▸ **YOUR TASK**
Rewrite every line of the material below, replacing "profile avatar" with "profile picture" and keeping everything else unchanged. Omit the pictures from your answer.

▸ **PROVIDED RECORDS**
** BEGIN **

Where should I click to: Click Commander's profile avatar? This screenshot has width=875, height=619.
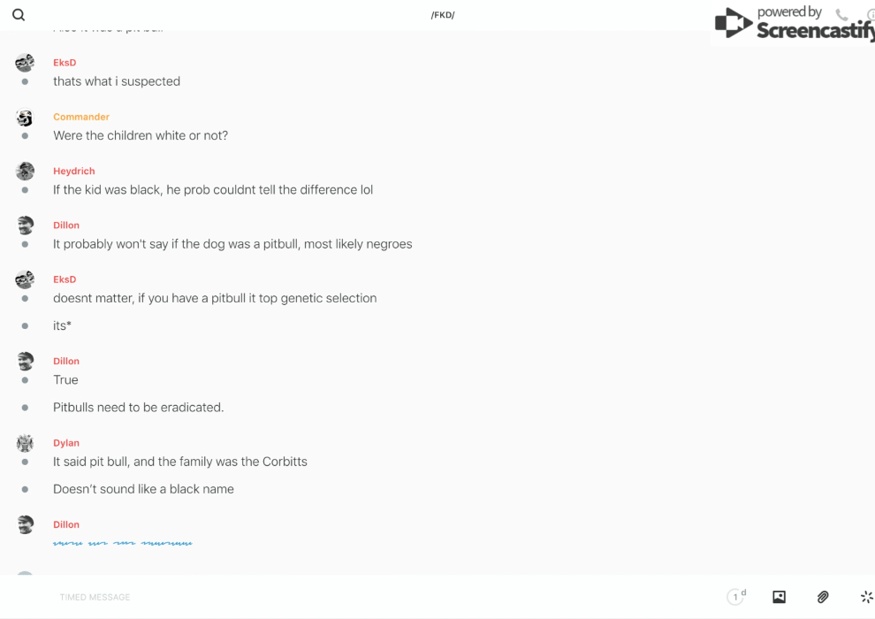pyautogui.click(x=25, y=118)
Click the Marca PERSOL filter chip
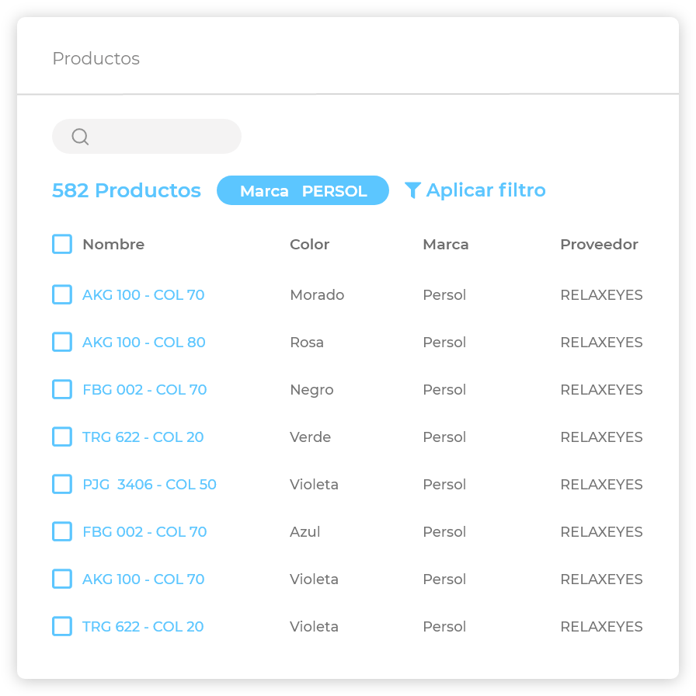The width and height of the screenshot is (696, 696). pyautogui.click(x=302, y=190)
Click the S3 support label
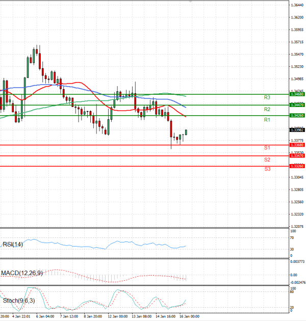This screenshot has height=321, width=306. click(x=267, y=169)
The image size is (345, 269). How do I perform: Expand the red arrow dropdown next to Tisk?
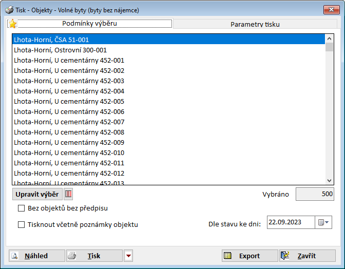click(128, 256)
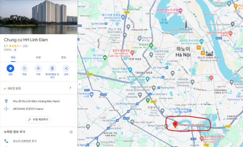Open nearby search (주변) icon
The image size is (243, 147).
tap(38, 68)
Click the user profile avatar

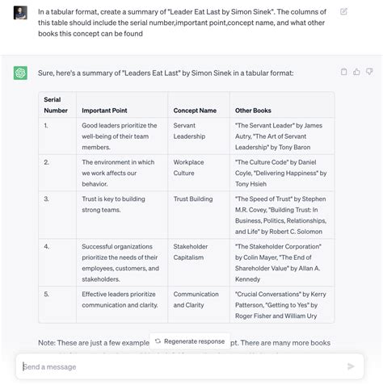pyautogui.click(x=20, y=13)
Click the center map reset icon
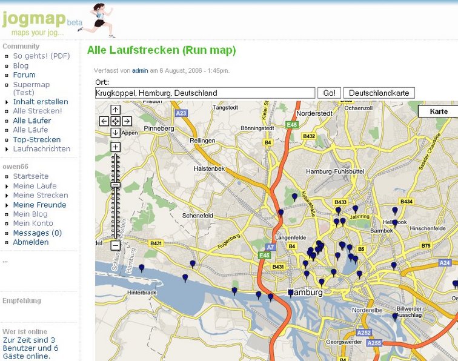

** END **

▸ **SOLUTION FOR THIS PROBLEM**
Where should I click to: Click Commander's profile picture? This screenshot has width=875, height=619.
pyautogui.click(x=25, y=118)
Click the Marca PERSOL filter chip
The width and height of the screenshot is (696, 696). pyautogui.click(x=302, y=190)
Click the S3 support label
This screenshot has height=321, width=306. click(x=267, y=169)
The image size is (345, 269). How do I perform: Expand the red arrow dropdown next to Tisk?
click(128, 256)
Open nearby search (주변) icon
The image size is (243, 147).
tap(38, 68)
Click the user profile picture

pyautogui.click(x=20, y=13)
Click the center map reset icon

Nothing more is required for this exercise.